WRITTEN PROBLEM. Could you copy everything from the start of the items down to the line containing "Looking at the screenshot, I should pos(263,6).", word for word, with both ends included? Leave the pictures out.

LISTED RECORDS.
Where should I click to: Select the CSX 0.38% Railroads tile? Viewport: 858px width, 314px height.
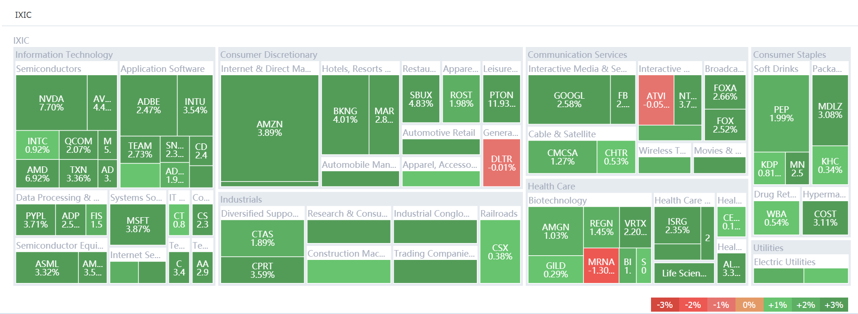click(x=500, y=252)
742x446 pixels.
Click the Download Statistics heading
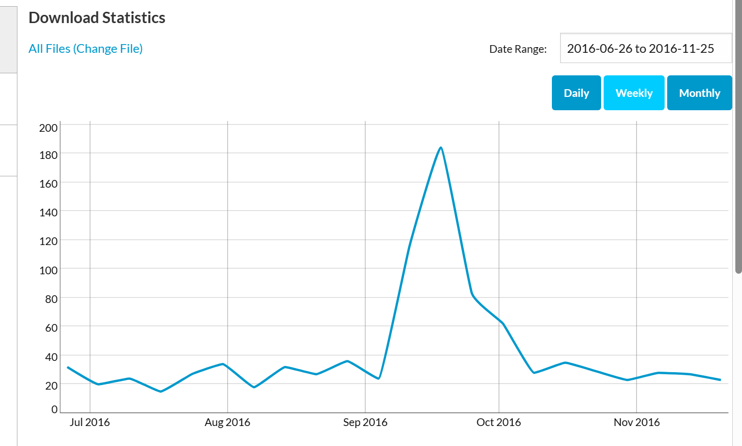[97, 18]
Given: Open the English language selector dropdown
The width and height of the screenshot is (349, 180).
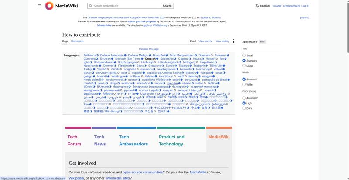Looking at the screenshot, I should pos(263,6).
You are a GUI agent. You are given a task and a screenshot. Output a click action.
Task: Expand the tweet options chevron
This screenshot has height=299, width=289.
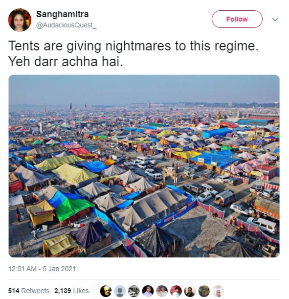(x=275, y=20)
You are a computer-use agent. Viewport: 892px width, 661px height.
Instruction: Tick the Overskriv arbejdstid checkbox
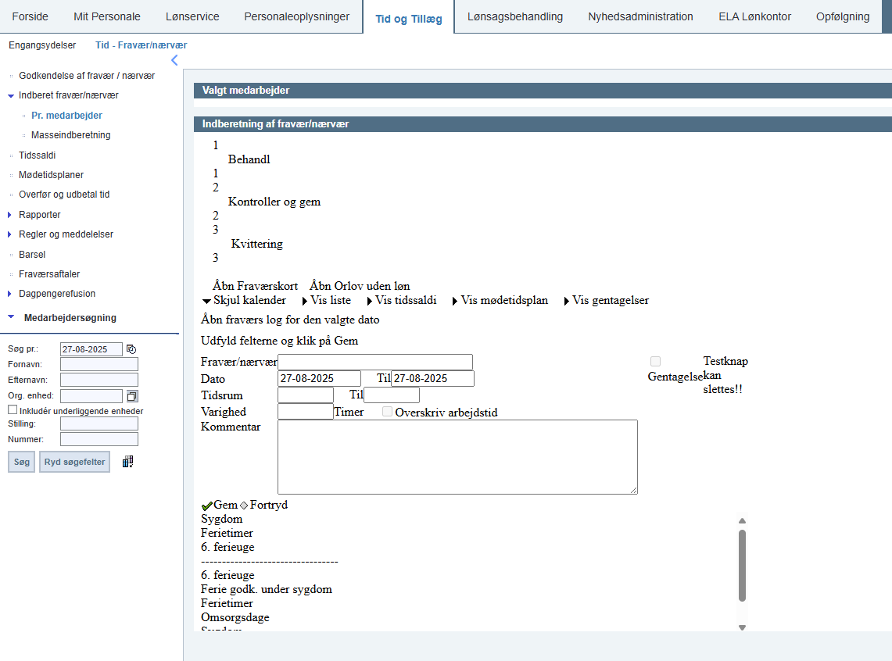(388, 412)
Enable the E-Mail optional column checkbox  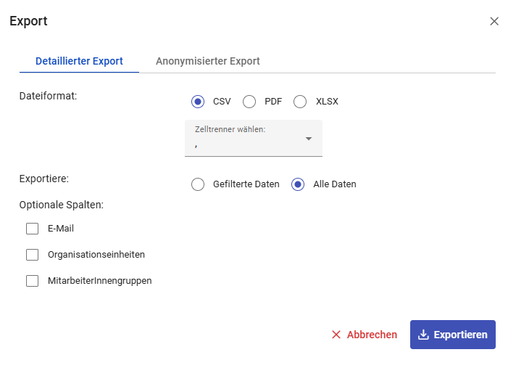point(32,229)
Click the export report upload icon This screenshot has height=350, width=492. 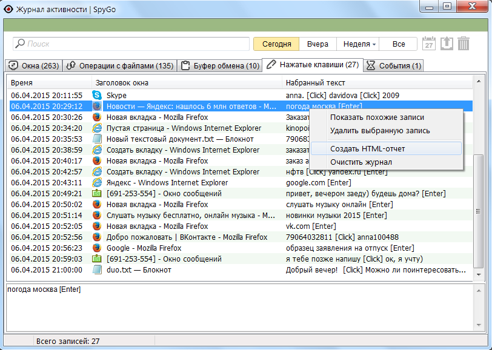click(x=447, y=44)
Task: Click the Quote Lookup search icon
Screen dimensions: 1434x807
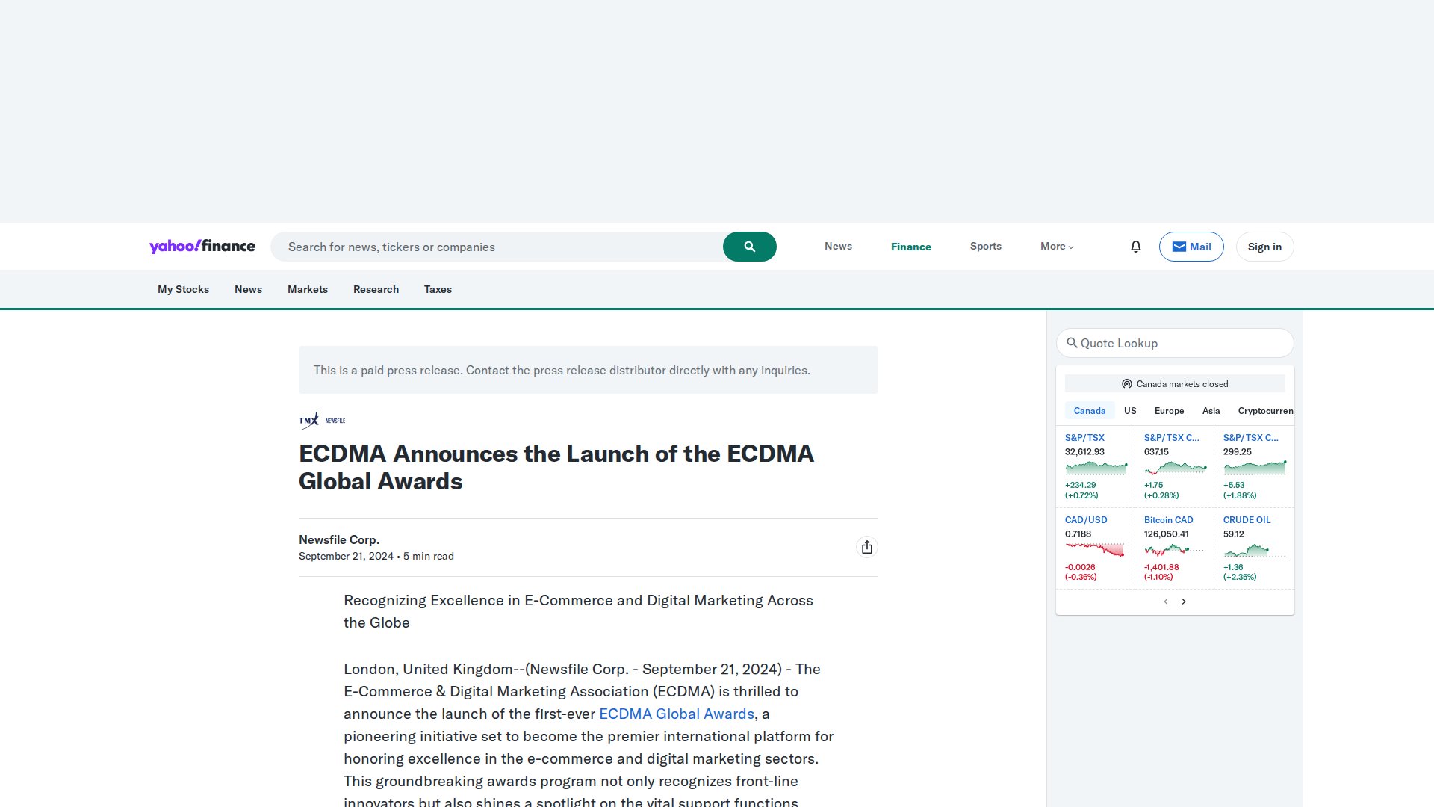Action: [x=1071, y=343]
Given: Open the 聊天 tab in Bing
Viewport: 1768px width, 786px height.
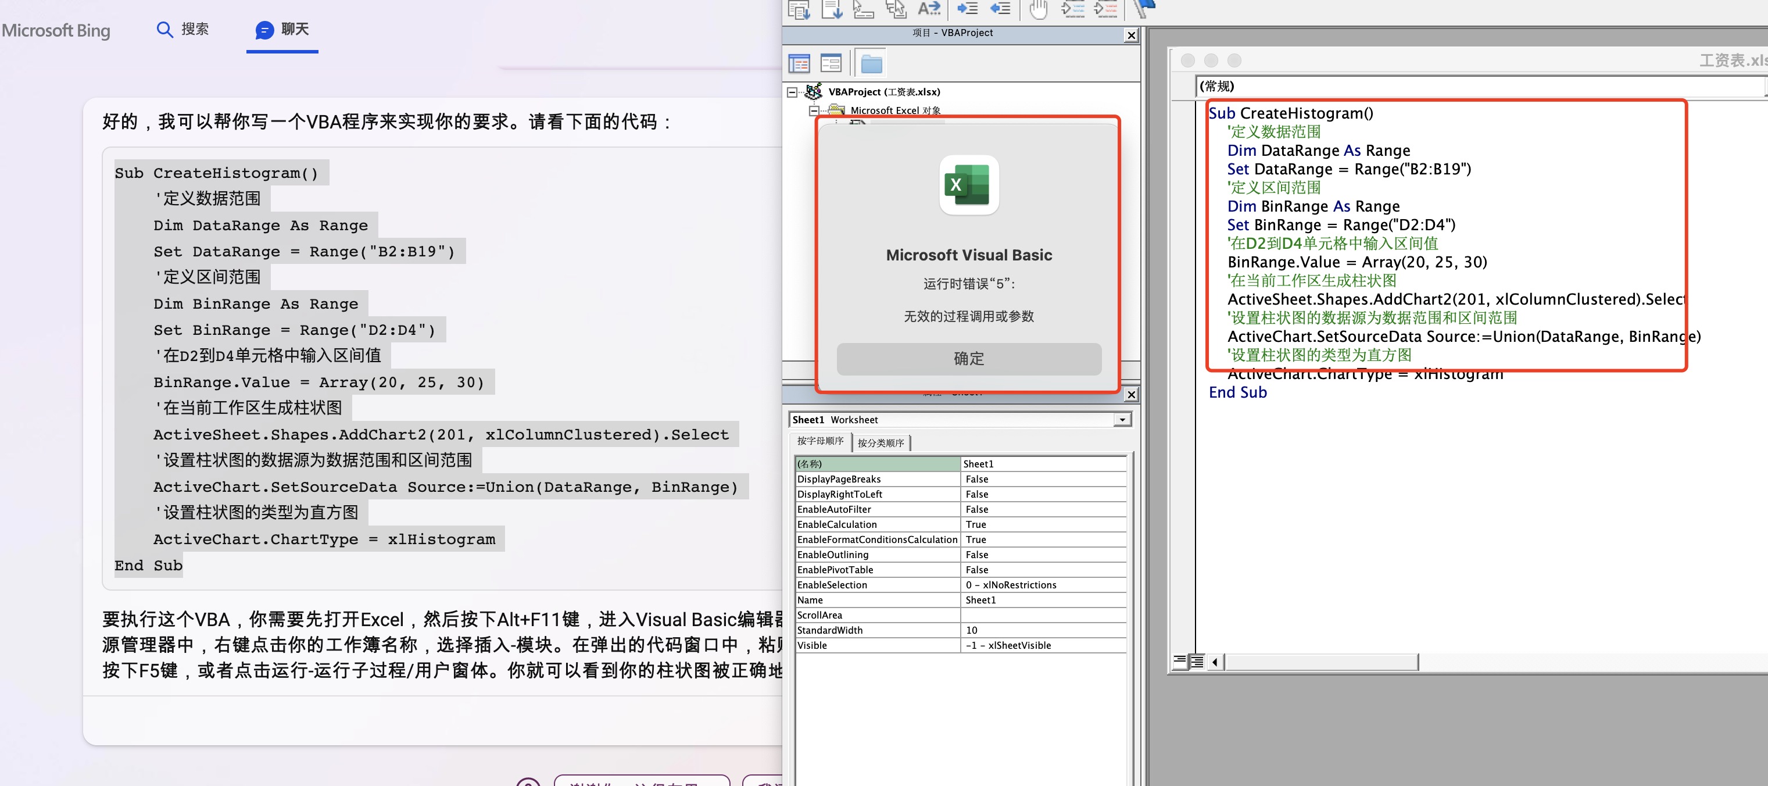Looking at the screenshot, I should pyautogui.click(x=282, y=30).
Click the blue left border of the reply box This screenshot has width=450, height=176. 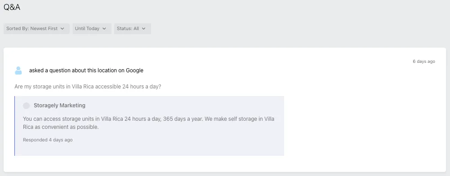pyautogui.click(x=15, y=126)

OUTPUT BELOW.
Where should I click to: Select the CSX 0.38% Railroads tile? Viewport: 858px width, 314px height.
click(x=500, y=252)
742x446 pixels.
Click the Download Statistics heading
[97, 18]
Given: Open the English language selector dropdown
The width and height of the screenshot is (349, 180).
Looking at the screenshot, I should pos(263,6).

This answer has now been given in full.